Copy out, word for word, the part of the records below that opens with the line containing "Tap the bedroom" and closes with the line containing "point(313,262)", including both of those lines.
※ ※ ※
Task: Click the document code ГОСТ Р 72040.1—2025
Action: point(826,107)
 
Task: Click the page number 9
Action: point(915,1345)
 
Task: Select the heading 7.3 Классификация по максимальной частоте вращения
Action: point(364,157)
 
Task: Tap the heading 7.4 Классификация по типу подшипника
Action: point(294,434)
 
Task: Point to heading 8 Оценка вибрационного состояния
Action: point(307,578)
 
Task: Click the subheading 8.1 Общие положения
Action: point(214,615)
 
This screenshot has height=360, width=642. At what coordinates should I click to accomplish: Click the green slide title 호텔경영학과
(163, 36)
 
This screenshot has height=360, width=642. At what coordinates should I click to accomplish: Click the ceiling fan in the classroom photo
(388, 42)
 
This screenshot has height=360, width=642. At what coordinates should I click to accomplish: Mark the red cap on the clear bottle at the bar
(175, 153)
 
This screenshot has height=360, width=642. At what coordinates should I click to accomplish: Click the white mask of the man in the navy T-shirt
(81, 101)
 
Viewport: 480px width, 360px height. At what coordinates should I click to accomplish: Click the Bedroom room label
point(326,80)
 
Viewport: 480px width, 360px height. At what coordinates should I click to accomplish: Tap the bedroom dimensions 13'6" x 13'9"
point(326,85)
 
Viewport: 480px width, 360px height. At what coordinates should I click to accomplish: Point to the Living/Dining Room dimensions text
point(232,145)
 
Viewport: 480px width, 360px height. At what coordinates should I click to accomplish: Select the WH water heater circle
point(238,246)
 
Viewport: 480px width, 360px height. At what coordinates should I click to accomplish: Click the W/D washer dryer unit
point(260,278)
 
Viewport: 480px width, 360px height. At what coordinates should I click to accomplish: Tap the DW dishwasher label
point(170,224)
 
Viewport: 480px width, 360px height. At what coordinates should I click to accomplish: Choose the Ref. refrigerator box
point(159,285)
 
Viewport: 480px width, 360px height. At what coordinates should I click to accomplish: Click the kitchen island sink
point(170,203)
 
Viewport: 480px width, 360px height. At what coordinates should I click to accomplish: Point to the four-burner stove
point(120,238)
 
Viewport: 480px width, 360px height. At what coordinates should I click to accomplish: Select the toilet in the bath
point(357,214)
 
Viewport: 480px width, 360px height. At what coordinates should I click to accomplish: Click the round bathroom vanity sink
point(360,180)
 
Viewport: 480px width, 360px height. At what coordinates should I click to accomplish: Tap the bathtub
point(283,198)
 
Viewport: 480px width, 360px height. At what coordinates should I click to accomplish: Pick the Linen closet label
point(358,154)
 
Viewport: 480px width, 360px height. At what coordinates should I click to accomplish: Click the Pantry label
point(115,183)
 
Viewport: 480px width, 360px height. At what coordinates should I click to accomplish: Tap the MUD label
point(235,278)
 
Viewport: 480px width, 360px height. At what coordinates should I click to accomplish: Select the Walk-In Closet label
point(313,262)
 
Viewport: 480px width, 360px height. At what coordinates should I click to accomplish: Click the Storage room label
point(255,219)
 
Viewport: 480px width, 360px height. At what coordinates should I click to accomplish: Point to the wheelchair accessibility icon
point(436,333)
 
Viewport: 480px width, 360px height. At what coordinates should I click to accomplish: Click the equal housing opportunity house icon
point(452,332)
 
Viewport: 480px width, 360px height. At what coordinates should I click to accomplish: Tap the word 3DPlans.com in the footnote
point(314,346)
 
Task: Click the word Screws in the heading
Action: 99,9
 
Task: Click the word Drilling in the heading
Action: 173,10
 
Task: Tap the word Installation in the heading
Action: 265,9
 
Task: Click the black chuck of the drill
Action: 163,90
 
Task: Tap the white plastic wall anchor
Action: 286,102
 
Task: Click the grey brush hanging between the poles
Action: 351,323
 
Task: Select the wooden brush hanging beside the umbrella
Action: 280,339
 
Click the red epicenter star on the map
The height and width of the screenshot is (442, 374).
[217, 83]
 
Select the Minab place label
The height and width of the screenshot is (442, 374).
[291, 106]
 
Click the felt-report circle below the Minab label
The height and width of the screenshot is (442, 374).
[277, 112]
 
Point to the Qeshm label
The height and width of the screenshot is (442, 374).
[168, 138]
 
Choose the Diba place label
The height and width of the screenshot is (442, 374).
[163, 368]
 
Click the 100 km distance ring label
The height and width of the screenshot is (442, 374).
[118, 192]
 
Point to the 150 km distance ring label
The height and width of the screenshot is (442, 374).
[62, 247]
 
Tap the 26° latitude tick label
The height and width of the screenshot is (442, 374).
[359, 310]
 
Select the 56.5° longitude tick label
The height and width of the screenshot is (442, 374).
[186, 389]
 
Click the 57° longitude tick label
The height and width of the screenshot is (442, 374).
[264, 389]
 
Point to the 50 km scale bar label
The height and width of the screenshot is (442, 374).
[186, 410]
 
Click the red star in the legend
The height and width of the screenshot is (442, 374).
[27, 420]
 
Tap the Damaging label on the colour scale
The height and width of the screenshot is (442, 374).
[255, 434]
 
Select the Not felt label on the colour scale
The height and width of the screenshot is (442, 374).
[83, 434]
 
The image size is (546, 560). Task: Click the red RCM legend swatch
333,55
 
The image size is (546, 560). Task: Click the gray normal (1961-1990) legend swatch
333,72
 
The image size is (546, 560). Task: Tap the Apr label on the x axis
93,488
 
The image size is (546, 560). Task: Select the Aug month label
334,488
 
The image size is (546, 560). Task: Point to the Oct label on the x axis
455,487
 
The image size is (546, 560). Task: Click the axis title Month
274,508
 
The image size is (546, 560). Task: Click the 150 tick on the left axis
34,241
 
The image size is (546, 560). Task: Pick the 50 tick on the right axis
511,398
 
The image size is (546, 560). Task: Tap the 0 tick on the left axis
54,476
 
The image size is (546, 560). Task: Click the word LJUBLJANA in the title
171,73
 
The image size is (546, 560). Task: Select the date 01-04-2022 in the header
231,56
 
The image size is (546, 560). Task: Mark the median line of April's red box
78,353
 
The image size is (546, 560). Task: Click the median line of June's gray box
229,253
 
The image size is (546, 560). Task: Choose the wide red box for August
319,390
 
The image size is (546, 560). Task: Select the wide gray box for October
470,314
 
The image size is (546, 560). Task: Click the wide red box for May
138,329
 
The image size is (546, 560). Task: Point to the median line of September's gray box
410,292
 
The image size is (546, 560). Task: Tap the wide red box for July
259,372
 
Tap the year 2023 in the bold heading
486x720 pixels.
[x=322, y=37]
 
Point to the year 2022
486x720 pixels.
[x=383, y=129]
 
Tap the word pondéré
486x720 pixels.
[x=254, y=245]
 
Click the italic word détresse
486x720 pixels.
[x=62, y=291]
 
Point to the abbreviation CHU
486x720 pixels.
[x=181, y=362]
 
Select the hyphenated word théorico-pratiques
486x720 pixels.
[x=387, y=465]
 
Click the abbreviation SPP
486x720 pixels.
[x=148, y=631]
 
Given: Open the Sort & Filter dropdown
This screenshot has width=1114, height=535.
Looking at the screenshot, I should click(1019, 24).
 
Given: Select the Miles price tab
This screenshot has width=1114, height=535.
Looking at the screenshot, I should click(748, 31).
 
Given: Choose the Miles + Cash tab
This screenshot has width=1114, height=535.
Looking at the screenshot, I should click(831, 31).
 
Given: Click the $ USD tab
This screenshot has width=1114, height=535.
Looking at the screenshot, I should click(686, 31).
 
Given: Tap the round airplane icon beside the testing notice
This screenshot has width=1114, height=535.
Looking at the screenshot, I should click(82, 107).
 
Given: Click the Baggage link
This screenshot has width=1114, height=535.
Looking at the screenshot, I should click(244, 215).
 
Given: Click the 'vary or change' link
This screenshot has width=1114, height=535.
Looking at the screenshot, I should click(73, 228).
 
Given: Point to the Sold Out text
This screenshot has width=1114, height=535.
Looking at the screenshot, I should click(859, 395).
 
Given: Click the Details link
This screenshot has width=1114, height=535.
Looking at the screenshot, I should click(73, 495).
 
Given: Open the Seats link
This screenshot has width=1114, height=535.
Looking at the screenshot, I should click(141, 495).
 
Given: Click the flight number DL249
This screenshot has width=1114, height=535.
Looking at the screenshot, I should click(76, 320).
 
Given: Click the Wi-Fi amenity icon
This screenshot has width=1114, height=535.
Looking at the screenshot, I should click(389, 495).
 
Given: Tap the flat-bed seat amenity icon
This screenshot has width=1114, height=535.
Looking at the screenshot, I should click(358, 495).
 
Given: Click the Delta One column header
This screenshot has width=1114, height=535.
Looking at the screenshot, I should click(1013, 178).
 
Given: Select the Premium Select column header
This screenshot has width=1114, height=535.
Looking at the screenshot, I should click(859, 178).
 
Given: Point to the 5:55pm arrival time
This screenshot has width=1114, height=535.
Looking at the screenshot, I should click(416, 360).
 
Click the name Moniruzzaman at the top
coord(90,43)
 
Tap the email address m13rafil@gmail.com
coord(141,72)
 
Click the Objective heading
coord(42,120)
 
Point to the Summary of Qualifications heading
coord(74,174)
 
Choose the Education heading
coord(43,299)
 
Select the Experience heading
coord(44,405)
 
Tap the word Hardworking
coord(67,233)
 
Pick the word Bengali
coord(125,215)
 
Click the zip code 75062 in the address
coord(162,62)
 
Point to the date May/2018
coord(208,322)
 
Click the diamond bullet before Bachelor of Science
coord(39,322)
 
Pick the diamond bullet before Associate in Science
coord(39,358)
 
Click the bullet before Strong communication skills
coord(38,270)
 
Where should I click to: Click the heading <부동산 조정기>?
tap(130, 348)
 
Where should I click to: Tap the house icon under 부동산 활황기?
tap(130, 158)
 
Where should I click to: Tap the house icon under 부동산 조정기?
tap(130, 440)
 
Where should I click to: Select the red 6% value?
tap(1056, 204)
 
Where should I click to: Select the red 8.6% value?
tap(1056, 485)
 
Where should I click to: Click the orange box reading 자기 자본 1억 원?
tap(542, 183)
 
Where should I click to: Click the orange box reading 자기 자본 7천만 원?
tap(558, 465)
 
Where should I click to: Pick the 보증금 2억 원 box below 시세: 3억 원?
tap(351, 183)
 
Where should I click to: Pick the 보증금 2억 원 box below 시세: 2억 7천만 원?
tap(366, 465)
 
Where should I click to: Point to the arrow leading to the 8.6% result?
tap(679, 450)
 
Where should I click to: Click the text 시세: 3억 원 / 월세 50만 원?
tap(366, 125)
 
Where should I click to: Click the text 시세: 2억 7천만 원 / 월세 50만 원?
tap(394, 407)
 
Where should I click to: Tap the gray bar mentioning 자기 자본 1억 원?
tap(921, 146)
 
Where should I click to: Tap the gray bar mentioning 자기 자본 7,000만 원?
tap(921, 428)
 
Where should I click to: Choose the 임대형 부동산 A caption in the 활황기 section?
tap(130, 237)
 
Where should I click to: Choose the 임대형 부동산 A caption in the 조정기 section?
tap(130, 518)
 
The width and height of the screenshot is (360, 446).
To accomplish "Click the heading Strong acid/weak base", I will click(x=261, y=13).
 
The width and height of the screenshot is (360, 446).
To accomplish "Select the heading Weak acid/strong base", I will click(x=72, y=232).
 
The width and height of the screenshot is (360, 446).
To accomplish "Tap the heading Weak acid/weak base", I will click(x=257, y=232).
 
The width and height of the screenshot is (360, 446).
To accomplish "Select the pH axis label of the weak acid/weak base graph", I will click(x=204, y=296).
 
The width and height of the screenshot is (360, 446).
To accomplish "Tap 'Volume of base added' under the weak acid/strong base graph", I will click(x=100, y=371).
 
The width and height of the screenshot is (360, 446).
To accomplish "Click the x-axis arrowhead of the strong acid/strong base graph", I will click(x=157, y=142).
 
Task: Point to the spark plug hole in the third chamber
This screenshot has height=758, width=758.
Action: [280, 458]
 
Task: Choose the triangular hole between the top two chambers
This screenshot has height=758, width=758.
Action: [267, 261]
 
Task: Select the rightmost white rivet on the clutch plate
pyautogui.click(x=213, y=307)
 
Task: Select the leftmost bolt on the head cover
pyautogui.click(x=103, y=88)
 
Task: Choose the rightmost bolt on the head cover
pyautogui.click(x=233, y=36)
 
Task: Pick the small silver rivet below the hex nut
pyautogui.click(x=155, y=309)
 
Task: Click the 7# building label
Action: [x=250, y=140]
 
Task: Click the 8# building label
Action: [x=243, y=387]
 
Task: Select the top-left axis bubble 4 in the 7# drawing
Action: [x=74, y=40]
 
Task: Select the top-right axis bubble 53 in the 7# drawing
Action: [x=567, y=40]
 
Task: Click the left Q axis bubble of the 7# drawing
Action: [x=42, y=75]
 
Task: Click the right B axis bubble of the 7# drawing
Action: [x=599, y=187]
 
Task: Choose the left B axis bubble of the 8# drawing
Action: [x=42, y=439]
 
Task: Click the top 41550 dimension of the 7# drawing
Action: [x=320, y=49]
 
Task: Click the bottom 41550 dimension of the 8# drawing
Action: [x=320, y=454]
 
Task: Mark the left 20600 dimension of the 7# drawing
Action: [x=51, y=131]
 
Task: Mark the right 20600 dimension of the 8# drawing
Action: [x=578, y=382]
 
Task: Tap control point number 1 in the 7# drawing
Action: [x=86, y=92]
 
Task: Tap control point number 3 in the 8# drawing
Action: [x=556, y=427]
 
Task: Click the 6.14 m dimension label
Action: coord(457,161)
※ ※ ※
Solution to this task –
Viewport: 480px width, 360px height. At what coordinates should I click to accomplish: Tap the bedroom dimensions 13'6" x 13'9"
point(326,85)
 
Viewport: 480px width, 360px height. At what coordinates should I click to accomplish: Point to the Living/Dining Room dimensions text
point(232,145)
 
Viewport: 480px width, 360px height. At what coordinates should I click to accomplish: Select the WH water heater circle
point(238,246)
 
Viewport: 480px width, 360px height. At what coordinates should I click to accomplish: Click the W/D washer dryer unit
point(260,278)
 
Viewport: 480px width, 360px height. At what coordinates should I click to accomplish: Tap the DW dishwasher label
point(170,224)
 
Viewport: 480px width, 360px height. At what coordinates should I click to accomplish: Choose the Ref. refrigerator box
point(159,285)
 
Viewport: 480px width, 360px height. At what coordinates should I click to accomplish: Click the kitchen island sink
point(170,203)
 
Viewport: 480px width, 360px height. At what coordinates should I click to accomplish: Point to the four-burner stove
point(120,238)
 
Viewport: 480px width, 360px height. At what coordinates should I click to accomplish: Select the toilet in the bath
point(357,214)
 
Viewport: 480px width, 360px height. At what coordinates should I click to accomplish: Click the round bathroom vanity sink
point(360,180)
 
Viewport: 480px width, 360px height. At what coordinates should I click to accomplish: Tap the bathtub
point(283,198)
 
Viewport: 480px width, 360px height. At what coordinates should I click to accomplish: Pick the Linen closet label
point(358,154)
 
Viewport: 480px width, 360px height. At what coordinates should I click to accomplish: Click the Pantry label
point(115,183)
 
Viewport: 480px width, 360px height. At what coordinates should I click to accomplish: Tap the MUD label
point(235,278)
 
Viewport: 480px width, 360px height. At what coordinates should I click to accomplish: Select the Walk-In Closet label
point(313,262)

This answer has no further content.